For hobby blogs or entertainment content, author pages are still useful but less critical from an E-E-A-T standpoint.
Checklist
- Every content author has a dedicated author page.
- Author bios include real credentials, not just marketing copy.
- Author pages link to external profiles and publications.
- Author pages list or link to content the author has produced.
- Person schema is implemented on author pages and referenced in Article schema.
- Reviewer pages are created for YMYL content types.
Measurement
| Metric | What it tracks |
|---|---|
| Author page traffic | Visibility of author profiles |
| Author schema validation | Technical correctness |
| Content performance by author | Correlation between author authority and page performance |
| External profile consistency | Alignment of author information across sources |
| Quality rater visibility | Whether E-E-A-T signals would satisfy quality review |
Common mistakes
Anonymous content on YMYL topics.

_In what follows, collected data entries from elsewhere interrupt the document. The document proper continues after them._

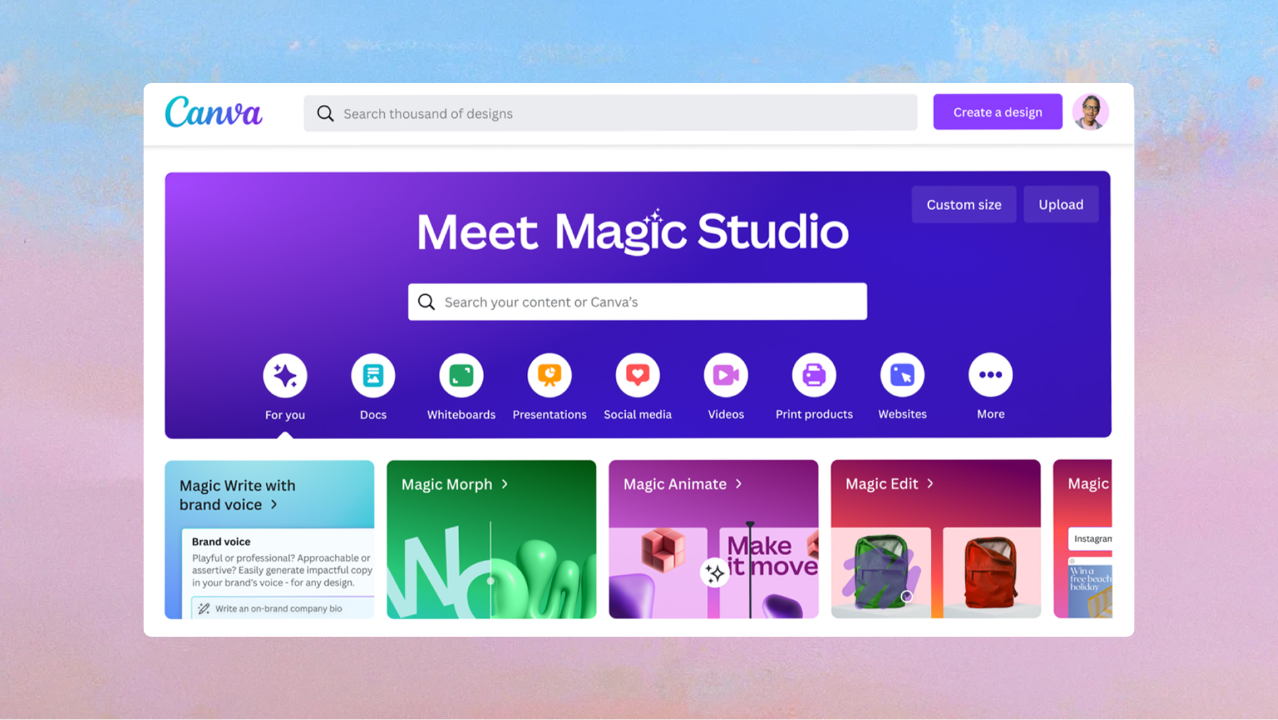Click the Upload button
This screenshot has width=1278, height=720.
1061,204
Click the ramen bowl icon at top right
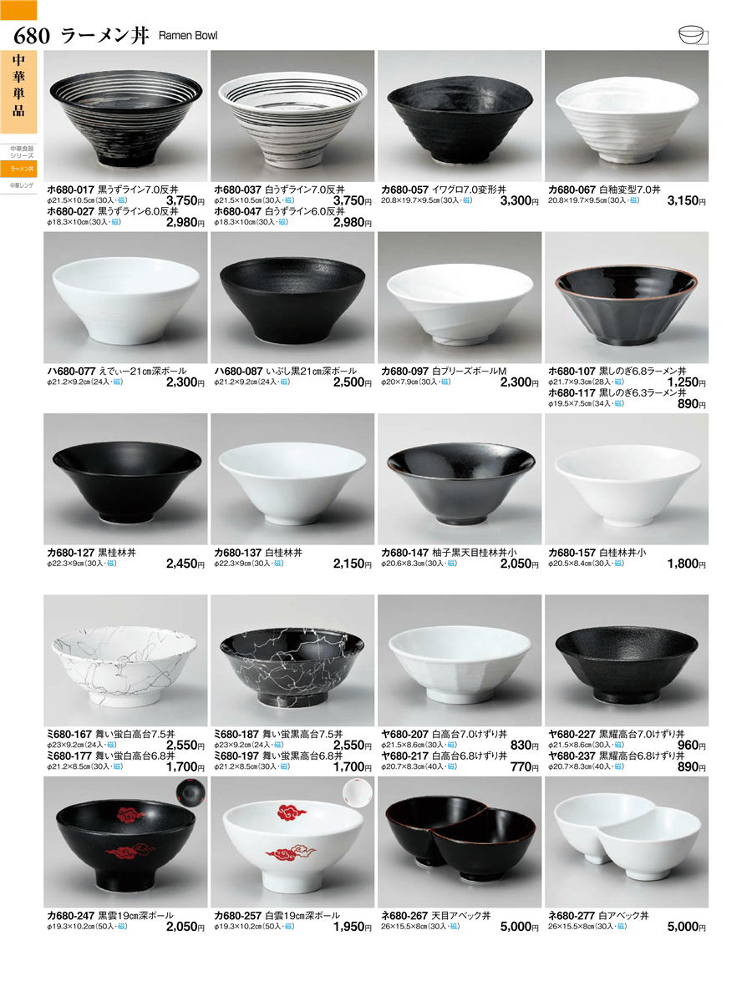The height and width of the screenshot is (991, 752). click(694, 35)
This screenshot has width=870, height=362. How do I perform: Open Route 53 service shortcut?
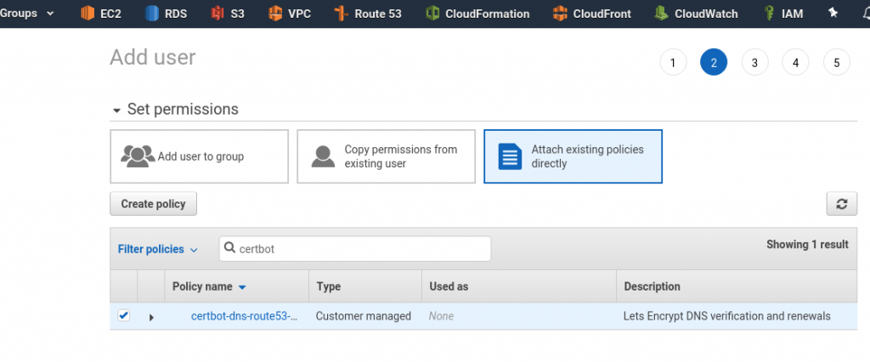367,14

Content covering health, finance, or safety without a named, credentialed author creates a trust deficit that affects both user perception and quality evaluation.
Generic author bios with no specific expertise. "Sarah is a passionate writer who loves helping people" does not establish expertise. Specific credentials, experience, and topic ownership are required.
Author pages with no links to published content. An author page that does not connect to any published content is a dead-end profile that provides no entity link signal between the author and the content they wrote.
Missing schema connections. Author profiles without schema and article pages without author schema lose the machine-readable entity signal that can help search engines connect expertise to specific content.
Outdated credentials or profiles. Author pages that have not been updated for years with outdated roles, photos, and external links reduce trust signals. Schedule annual author profile reviews.